Research: Neurobiology, sensory systems, insect behavior

The Fox lab studies insect sensory systems using quantitative behavioral techniques, electrophysiology, computational modeling, and high-speed videography.

Gabriella Wolff, PhD
(CAS) Case Western Reserve University Department of Biology

Research: Neuroethology, evolutionary and comparative neurobiology, olfaction, learning and memory.  

In order to understand why mosquitoes seek to bite their preferred hosts, the Wolff lab compare odor-evoked neural activity, chemoreceptivity, learning and memory behavior, and expression patterns of dopamine and serotonin in olfactory brain centers across the species.

Mark Willis, PhD
(CAS) Case Western Reserve University Department of Biology

Research: Olfactory orientation and flight behavior

The behavior studied in the Willis lab is odor-modulated locomotion – specifically how flying and walking insects track odor plumes to locate important resources like food and mates.
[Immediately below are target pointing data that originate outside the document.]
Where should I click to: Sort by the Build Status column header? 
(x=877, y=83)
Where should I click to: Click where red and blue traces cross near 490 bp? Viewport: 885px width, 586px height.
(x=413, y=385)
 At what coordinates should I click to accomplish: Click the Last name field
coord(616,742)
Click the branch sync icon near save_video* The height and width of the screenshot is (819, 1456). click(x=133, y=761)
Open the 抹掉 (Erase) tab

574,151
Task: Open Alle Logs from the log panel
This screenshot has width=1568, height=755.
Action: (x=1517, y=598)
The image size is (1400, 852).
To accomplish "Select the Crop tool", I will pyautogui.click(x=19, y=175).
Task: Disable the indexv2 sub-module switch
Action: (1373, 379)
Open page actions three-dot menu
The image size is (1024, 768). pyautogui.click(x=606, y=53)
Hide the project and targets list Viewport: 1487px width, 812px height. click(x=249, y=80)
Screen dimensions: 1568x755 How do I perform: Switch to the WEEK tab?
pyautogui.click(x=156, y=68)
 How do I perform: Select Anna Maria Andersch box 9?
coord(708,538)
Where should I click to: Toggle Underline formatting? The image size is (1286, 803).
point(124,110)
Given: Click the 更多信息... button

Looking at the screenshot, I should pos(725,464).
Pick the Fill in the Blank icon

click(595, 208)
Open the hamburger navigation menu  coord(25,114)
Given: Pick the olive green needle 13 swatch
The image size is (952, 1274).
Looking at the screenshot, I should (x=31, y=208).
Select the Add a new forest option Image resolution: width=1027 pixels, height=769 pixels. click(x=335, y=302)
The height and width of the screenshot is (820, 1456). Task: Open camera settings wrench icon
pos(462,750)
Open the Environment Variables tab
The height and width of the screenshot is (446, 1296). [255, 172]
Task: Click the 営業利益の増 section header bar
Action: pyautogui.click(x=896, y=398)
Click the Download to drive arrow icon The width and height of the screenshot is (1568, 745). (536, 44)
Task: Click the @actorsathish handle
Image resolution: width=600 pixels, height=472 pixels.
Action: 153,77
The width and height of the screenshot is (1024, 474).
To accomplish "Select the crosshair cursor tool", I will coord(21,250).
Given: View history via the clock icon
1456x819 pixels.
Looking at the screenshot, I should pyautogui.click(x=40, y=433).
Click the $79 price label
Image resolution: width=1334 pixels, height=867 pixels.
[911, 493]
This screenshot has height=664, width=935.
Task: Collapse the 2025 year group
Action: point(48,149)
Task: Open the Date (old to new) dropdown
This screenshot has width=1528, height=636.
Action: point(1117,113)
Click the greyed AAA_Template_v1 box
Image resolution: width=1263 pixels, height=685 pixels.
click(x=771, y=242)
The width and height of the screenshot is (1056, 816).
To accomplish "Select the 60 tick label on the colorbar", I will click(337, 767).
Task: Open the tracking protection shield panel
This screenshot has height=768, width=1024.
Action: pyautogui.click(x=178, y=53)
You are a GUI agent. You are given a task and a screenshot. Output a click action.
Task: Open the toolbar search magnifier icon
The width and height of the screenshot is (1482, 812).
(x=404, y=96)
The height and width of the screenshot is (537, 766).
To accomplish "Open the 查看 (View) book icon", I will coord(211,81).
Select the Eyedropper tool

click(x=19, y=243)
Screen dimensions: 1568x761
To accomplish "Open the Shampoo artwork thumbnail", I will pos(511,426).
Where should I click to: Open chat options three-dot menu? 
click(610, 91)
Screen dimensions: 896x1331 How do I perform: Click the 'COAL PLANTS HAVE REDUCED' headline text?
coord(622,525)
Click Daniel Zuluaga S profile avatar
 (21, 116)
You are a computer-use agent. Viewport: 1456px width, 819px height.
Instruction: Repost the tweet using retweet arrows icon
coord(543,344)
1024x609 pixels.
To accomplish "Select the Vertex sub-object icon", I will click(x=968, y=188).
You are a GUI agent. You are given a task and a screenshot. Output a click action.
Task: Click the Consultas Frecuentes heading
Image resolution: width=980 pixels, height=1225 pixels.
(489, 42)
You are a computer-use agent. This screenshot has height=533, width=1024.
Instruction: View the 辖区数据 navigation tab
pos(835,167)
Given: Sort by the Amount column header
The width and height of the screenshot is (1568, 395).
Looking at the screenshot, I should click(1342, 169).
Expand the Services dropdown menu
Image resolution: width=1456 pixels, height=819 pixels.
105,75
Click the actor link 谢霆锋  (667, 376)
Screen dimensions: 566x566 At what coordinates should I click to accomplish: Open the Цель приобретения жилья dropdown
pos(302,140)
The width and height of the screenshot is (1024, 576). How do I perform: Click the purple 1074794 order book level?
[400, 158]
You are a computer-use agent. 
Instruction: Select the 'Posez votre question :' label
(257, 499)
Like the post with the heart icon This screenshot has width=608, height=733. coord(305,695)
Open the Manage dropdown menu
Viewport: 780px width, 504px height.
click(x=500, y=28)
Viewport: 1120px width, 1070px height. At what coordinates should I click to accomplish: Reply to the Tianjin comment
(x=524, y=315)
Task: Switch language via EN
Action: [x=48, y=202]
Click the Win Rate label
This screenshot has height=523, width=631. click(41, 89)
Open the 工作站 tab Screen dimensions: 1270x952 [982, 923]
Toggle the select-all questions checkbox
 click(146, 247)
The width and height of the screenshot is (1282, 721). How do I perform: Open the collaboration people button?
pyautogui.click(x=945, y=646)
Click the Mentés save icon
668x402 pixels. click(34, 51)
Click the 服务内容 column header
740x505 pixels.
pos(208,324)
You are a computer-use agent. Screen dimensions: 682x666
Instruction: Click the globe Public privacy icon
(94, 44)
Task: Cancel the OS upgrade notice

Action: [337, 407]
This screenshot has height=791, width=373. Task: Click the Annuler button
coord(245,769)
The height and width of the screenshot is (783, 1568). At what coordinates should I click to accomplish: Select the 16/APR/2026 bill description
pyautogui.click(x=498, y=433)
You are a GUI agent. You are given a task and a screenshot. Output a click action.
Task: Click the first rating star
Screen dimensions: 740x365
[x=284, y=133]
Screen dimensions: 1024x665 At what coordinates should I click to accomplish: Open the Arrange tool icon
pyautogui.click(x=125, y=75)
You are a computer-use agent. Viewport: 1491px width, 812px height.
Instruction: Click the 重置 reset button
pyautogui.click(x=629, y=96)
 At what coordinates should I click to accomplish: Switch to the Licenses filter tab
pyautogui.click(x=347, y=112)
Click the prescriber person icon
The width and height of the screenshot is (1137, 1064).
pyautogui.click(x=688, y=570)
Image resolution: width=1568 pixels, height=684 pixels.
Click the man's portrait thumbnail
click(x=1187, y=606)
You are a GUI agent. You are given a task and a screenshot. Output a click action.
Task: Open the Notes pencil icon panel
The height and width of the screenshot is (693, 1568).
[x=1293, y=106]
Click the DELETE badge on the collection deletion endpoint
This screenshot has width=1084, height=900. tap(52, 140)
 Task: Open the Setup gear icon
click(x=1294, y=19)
The animals we study and compare are the tobacco hornworm moth, Manduca sexta, and the American cockroach, Periplaneta americana. The experiments in our lab are aimed at two goals: 1) understanding how plume tracking animals use information from many types of sensors (i.e., odor, visual & wind) to follow wind-borne plumes of odor, and 2) understanding how moths generate and control their flight maneuvers to adapt to different tasks and environments.